___ Given records

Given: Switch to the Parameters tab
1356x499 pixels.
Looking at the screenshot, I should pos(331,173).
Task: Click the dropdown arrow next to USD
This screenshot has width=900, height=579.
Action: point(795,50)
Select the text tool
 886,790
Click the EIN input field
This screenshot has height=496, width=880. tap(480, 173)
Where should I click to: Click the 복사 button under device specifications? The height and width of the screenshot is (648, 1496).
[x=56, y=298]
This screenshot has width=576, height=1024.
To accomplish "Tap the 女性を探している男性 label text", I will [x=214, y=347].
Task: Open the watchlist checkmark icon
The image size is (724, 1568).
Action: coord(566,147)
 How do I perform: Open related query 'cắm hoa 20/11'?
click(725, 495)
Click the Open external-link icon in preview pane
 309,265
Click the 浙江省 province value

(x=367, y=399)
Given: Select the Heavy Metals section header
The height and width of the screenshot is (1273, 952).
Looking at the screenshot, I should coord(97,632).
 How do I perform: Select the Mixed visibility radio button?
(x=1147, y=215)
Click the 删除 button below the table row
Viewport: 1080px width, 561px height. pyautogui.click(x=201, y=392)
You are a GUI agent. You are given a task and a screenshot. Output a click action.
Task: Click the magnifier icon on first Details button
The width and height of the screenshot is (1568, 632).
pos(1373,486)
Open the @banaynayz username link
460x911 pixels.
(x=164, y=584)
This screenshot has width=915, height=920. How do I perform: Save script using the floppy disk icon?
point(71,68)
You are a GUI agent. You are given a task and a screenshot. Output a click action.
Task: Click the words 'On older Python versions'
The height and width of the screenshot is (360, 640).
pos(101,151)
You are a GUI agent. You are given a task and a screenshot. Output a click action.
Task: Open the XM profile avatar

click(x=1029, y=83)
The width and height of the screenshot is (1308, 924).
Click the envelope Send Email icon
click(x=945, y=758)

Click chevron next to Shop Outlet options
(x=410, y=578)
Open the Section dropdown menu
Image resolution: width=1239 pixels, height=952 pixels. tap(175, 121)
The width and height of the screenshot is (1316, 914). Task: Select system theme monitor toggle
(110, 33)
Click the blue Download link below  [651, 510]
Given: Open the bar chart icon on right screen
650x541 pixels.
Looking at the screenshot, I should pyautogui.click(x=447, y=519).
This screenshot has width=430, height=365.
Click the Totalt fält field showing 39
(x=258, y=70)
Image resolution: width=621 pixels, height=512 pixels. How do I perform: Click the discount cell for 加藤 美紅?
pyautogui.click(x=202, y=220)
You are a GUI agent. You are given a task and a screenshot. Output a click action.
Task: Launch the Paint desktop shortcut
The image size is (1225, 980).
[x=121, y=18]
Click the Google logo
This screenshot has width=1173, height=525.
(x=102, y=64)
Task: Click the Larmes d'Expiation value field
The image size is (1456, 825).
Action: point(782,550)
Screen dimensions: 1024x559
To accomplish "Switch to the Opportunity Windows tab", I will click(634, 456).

______

■ **Work to be completed**
Show each line in the records above that contains the word "next".

■ **Task solution**
Task: Click the dropdown arrow next to USD
Click chevron next to Shop Outlet options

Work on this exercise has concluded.